AI is no longer the talk of science fiction. AI is here now, and it is for everyone. It is encroaching into every facet of our lives, whether we know it or not. Apply for a job and, almost certainly, your CV will be sifted by some algorithms.
Have you ordered something on Amazon? Then your item has been handled by some form of intelligently programmed robot. Do you want a cosy film night in? The algorithms powering Netflix will curate film suggestions before you even think about what to watch. Are you going to bed sad and lonely? Not anymore: take Somnox to bed. It’s a soft and warm, AI-enabled body-shaped pillow, which breathes (and snores) softly in your ear, sending you to sleep. You’ll never feel lonely again.
Using machine learning (the real part of AI) we now have the means to deep mine our data like never before and can predict outcomes and control our future – more or less. In our connected world, AI fridges will send out for milk when we are running low before we have even put milk on the shopping list. Elsewhere, our advanced AI health apps will predict when we are going to have a heart attack and summon the ambulance before you are even remotely aware.
AI will integrate into our lives, but not without controversy. AI learns from the training data and policy algorithms supplied by humans; biases can, therefore, be built into the algorithms unless checked.
Social inclusion can be defined as the right of everyone to be a part of – and contribute to – the digital world, upholding the principles of building an equal and fair society.

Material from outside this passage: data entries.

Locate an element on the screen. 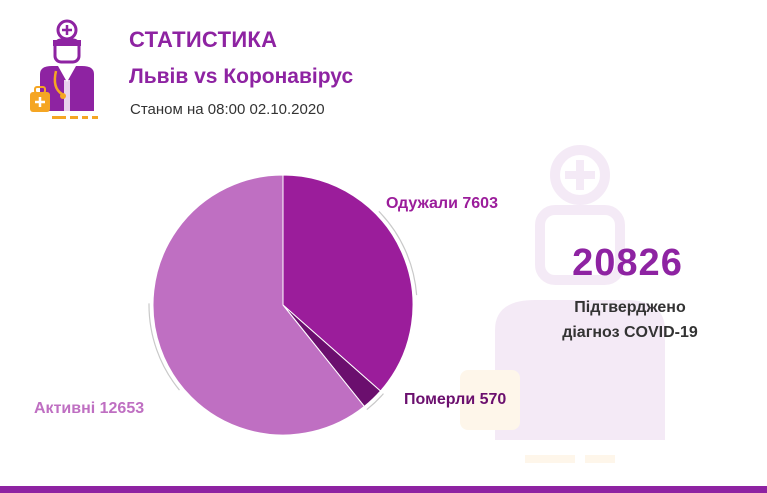  page-title: СТАТИСТИКА is located at coordinates (204, 40).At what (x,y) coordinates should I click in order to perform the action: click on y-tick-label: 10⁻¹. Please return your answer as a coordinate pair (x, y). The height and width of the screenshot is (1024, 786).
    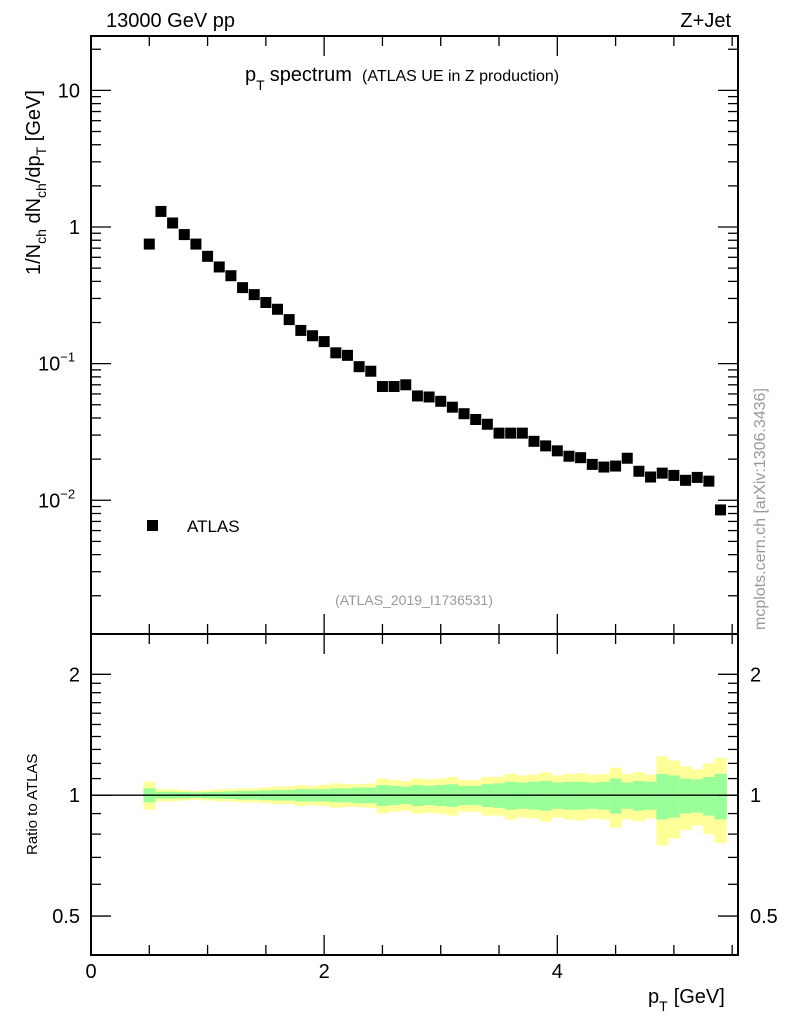
    Looking at the image, I should click on (56, 363).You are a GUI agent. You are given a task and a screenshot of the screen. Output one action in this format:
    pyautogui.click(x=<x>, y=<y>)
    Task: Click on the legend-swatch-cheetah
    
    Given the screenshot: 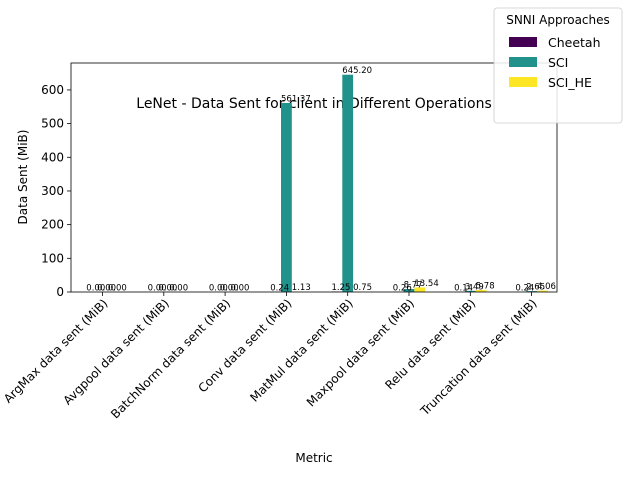 What is the action you would take?
    pyautogui.click(x=523, y=42)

But, in our race to become a digitally connected society, who will be left behind? If we do not design our digital world correctly, or put the right measures in place, we risk leaving behind those unable to participate in the digital world due to barriers such accessibility, affordability, or even trust.
We are heading towards a divided digital society – an unequal place where some can participate, and some can’t. Some can progress, and some can’t. This race to the bottom is becoming a frightening reality: in 2018, 10% of the UK population had never been online and this means they are deprived of the many benefits of a connected society.

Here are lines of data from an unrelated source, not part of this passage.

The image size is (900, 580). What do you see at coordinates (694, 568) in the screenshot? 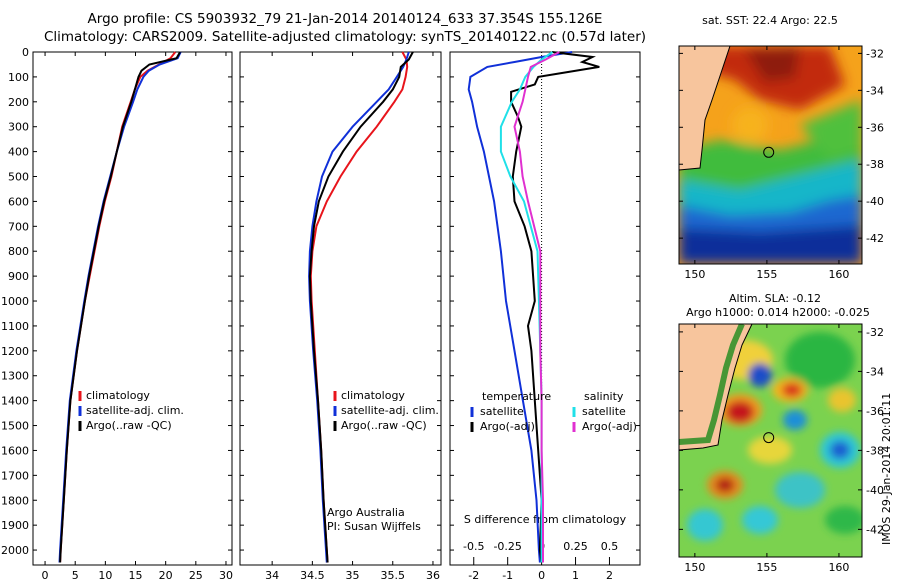
I see `map-x-tick-label: 150` at bounding box center [694, 568]. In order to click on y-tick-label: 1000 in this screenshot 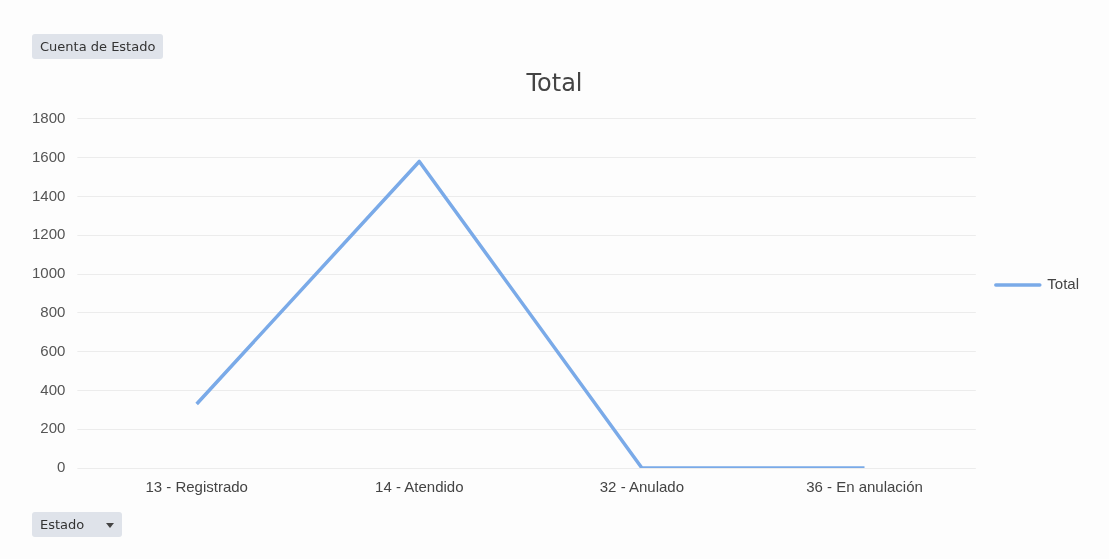, I will do `click(48, 273)`.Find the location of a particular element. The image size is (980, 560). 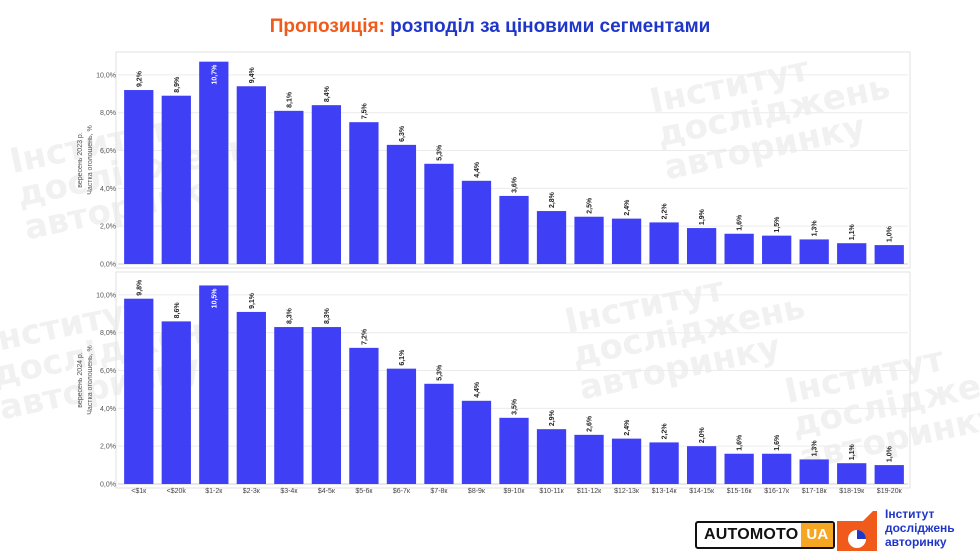

x-tick-label: $7-8к is located at coordinates (439, 492).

Our insatiable need for on-tap information, 24 hours a day, has led to a demise in our wellbeing; we check our smartphones every minute.
Addictive behaviours have increased our, already high, anxiety levels. I in 5 people now need to take regular digital detoxes. Yet the digital world never sleeps, the tap never runs dry – tweets and online posts fly throughout the digisphere continually.
The rise of fake news and disinformation has become the new enemy. What is real information and what is not? And most importantly who and what can we trust in the digital world? It’s enough to make anyone want to log off.
As we travel the arc of digital enlightenment, there is no denying the digital world has transformed our lives beyond recognition and given us enormous opportunities for enriching our lives, benefitting all of mankind. The internet has enabled us to solve world problems through greater collaboration and innovation, bringing the world closer than ever before. The digital world has no country or class borders and, equally, must have no social borders.
Our pursuit to uphold the ideals of the enlightenment have not faded nor lessened in the digital age, but they are being tested like never before. Our rights to digital privacy, identity and personal data are being compromised and democracy is under threat. We sometimes struggle to find truth, authenticity and a haven amongst disinformation, fake news, trolls, online harm and echo-chambers.
The power base of the establishment now lies with the tech companies, who must hear the rallying calls for more responsible technology. We cannot uninvent the last half century, but we can evolve in the new era of digital enlightenment – taking with us new principles of Trust, Privacy, Ethics, Compassion and Good Governance; not only for the good of society but for the good of our planet, too.